The quality of performance and the imaginative direction and other hard work which has gone into this production are, I’m afraid, in inverse proportion to the quality of the play itself. Boy, was Shakespeare having an off day. Written around 1608 it came fairly late in the Great Man’s career, Perhaps he’d temporarily run put of inspiration after the magnificent poetry of his recently written Antony and Cleopatra and King Lear. Experts think that some of the worst bits – the first eleven scenes with their dreadful doggerel for instance – were actually by George Wilkins which (sort of) explains a bit. I’ve only seen it in the past heavily abridged for young audiences, and it can work quite well in that format. Uncut, it’s pretty dire.
A clunkly episodic very unevenly paced piece, its plot is recounted by narrators when the playwright cannot (apparently) think of a suitable way of presenting it theatrically. Richard Brown, for Shakespeare at the George, has split the words spoken by Prologue and Gower as narrator amongst almost his whole cast which adds an inclusive sense of collaboration. He also has some nice ideas for creating low-tech storms and shipwrecks (of which this play is full) using waving sheets and models, probably very much as the Jacobeans might have done it. I also enjoyed most of the music, written by Ian Favell and played by him and Roy Bellass.
There are some impressive individual performances too. Reuben Milne has deliciously compelling stage presence as the simpering Knight of Macedon and is, among other roles, very pleasing as the general help in a brothel. Liz Barka, with her wonderfully expressive face, has fun with each of her six roles – the flirty fishwife being the most memorable. Paula Incledon-Webber is good value as the bossy Bawd and Georgie Bickerdike is pleasing as the rescued princess Marina, abandoned as a baby, rescued by pirates from a Snow White-style evil stepmother (Lynne Livingstone, glittering with malice – next stop panto?) and then sold into a brothel. She starts as a terrified child and grows into a feisty young woman before our eyes, She even manages to make falling in love with a potential client seem plausible – ish.

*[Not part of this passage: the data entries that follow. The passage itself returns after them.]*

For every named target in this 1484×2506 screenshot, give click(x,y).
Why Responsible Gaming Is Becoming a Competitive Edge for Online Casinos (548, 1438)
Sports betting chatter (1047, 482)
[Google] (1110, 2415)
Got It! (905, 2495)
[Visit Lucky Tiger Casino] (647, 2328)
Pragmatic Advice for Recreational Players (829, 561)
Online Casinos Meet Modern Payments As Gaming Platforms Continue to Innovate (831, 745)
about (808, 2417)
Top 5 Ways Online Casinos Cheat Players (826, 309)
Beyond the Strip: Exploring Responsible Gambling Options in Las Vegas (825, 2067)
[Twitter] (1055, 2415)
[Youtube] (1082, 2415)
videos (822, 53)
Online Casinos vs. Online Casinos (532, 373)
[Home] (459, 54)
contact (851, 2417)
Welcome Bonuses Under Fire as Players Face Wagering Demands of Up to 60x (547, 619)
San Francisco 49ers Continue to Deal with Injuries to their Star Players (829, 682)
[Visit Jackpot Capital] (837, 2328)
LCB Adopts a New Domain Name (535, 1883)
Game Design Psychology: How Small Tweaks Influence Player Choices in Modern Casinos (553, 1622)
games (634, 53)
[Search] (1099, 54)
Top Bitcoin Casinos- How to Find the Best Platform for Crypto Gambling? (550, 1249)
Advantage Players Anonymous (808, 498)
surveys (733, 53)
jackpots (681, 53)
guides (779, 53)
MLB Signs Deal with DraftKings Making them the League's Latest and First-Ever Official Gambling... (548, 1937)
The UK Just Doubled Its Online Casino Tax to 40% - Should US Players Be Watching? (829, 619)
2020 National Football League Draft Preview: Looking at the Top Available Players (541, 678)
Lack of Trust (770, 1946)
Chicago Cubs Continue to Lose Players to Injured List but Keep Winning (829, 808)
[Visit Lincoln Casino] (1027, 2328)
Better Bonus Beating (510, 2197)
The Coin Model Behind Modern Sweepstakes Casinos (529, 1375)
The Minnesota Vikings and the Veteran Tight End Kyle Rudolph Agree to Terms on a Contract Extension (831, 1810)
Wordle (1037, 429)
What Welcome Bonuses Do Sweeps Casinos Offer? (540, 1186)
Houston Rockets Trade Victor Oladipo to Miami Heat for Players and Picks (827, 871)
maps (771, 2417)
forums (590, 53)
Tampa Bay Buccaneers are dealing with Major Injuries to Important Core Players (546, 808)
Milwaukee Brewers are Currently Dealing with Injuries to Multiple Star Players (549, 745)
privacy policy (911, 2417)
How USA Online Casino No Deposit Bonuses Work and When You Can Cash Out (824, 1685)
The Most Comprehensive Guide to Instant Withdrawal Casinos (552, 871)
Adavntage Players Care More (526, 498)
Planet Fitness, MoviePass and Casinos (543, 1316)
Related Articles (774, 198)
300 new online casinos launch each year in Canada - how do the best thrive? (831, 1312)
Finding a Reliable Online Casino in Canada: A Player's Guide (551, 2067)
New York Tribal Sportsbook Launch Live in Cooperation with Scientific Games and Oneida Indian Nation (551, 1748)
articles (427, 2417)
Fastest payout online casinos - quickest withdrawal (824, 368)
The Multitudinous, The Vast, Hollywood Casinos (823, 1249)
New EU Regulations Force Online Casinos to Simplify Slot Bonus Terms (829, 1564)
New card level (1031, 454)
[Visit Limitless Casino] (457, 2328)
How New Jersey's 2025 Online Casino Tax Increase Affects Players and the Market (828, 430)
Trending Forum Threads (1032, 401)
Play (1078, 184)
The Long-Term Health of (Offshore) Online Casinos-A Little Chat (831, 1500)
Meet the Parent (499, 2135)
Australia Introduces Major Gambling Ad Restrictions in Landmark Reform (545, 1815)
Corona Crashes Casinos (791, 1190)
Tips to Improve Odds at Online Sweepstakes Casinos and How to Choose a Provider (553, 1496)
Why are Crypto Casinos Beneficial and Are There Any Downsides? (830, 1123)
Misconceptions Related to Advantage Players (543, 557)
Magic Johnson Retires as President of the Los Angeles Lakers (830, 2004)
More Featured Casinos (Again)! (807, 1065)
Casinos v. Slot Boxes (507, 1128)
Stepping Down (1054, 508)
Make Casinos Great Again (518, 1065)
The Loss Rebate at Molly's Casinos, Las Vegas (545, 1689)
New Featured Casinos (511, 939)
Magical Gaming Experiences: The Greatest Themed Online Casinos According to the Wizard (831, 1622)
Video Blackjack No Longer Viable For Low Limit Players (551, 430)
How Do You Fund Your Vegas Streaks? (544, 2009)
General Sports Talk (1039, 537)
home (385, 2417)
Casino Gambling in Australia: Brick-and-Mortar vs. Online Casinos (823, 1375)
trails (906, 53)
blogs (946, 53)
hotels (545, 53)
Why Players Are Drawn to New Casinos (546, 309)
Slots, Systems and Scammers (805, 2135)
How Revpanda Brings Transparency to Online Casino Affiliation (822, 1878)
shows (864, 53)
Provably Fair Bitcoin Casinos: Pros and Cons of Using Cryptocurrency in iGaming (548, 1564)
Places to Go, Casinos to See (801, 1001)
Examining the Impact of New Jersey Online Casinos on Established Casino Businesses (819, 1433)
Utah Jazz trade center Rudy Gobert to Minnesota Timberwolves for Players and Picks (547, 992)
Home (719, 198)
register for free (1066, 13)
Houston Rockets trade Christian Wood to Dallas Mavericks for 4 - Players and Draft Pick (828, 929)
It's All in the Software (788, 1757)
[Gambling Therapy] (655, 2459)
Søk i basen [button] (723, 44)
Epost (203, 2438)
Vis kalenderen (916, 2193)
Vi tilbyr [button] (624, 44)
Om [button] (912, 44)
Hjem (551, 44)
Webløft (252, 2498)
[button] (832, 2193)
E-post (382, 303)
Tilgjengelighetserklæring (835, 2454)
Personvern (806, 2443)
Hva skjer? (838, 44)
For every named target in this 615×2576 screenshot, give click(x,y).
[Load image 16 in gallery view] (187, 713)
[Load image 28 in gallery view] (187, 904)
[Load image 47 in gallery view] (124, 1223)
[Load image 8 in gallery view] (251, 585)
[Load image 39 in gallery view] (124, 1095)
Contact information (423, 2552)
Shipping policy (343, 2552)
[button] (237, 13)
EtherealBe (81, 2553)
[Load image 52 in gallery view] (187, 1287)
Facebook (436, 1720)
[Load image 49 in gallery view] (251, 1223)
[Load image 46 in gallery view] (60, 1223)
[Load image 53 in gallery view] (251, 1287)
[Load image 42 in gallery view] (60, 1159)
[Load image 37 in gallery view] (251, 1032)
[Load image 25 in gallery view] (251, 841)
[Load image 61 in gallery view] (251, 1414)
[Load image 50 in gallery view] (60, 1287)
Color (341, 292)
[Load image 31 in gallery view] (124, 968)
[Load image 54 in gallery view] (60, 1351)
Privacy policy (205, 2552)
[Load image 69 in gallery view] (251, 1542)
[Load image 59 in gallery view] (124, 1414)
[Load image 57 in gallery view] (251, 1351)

Simon Maylor is solid as Pericles. He speaks the lines – such as they are – well. But there’s an age problem. Even with brown hair dye in the first half (which disappears during the interval when he ages twenty years) he is not convincing as a strong lusty young man travelling round the Mediterranean partly on the run and partly in search of happiness. He comes across much more as a troubled middle aged man which doesn’t help a play which is already deeply flawed.
Shakespeare at the George is a fine company and I’m really looking forward to Richard III next year because it will provide much better material for these talented people to work with. For a start they won’t have to tack on an Arabian theme to the costumes and music in a valiant but arguably spurious attempt to inject some sparkle into a second rate text.